Form W-4 - Calculating For Allowances Adjustment

The IRS instructions for completing Form W-4 to calculate your allowances does not account for all possible situations. See the IRS information below relating to withholding.

Per IRS Publication 505 Tax Withholding and Estimated Tax:

Getting the Right Amount of Tax Withheld

In most situations, the tax withheld from your pay will be close to the tax you figure on your return if you follow these two rules.

  • You accurately complete all the Form W-4 worksheets that apply to you.
  • You give your employer a new Form W-4 when changes occur.

But because the worksheets and withholding methods don’t account for all possible situations, you may not be getting the right amount withheld. This is most likely to happen in the following situations.

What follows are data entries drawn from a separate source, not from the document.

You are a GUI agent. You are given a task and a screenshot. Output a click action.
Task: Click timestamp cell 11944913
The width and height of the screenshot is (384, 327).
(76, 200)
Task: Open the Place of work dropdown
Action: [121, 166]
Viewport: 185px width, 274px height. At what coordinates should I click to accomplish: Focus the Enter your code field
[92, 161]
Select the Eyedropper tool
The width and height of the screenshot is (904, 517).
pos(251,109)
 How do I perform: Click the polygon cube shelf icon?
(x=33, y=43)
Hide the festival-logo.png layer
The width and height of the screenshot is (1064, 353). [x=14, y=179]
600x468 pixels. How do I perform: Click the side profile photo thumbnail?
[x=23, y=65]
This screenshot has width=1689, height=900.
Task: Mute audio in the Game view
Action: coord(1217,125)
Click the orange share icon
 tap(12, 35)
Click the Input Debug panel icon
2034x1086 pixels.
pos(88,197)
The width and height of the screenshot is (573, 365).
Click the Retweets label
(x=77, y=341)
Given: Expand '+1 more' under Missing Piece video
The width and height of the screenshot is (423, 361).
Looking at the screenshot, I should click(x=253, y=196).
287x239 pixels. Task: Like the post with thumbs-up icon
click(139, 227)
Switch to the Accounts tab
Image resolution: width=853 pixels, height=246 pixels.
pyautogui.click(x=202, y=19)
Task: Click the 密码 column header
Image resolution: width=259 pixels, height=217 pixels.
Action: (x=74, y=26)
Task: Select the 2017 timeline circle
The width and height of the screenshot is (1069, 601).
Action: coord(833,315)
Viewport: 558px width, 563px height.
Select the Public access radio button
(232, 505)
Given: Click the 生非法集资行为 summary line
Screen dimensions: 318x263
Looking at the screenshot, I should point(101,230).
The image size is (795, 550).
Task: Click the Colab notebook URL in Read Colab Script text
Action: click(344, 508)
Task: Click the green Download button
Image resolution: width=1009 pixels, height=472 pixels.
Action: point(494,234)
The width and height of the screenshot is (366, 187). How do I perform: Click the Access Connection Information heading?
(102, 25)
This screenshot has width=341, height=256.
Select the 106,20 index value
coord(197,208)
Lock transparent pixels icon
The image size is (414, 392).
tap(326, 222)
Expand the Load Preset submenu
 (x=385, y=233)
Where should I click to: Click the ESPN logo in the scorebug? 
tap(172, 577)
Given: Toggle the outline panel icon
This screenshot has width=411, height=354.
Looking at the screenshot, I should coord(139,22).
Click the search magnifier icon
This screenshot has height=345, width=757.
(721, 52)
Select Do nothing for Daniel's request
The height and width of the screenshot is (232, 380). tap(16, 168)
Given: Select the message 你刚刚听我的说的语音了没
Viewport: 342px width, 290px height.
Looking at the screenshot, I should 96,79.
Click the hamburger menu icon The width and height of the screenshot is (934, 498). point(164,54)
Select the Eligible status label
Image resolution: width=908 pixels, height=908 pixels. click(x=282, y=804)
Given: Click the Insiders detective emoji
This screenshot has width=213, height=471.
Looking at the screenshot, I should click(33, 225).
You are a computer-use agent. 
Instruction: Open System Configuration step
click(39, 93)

  • You are married and both you and your spouse work.
  • You have more than one job at a time.
  • You have nonwage income, such as interest, dividends, alimony, or unemployment compensation.
  • You will owe additional amounts with your return.
  • Your withholding is based on obsolete Form W-4 information for a substantial part of the year.
  • You work only part of the year
  • You change the number of your withholding allowances during the year.
  • You are subject to Additional Medicare Tax or NIIT. If you anticipate liability for Additional Medicare Tax or NIIT, you may request that your employer withhold an additional amount of income tax withholding on Form W-4.

If you do not have enough tax withheld, you may have to pay estimated tax. See chapter 2 of Publication 505 for additional information about estimated tax payments.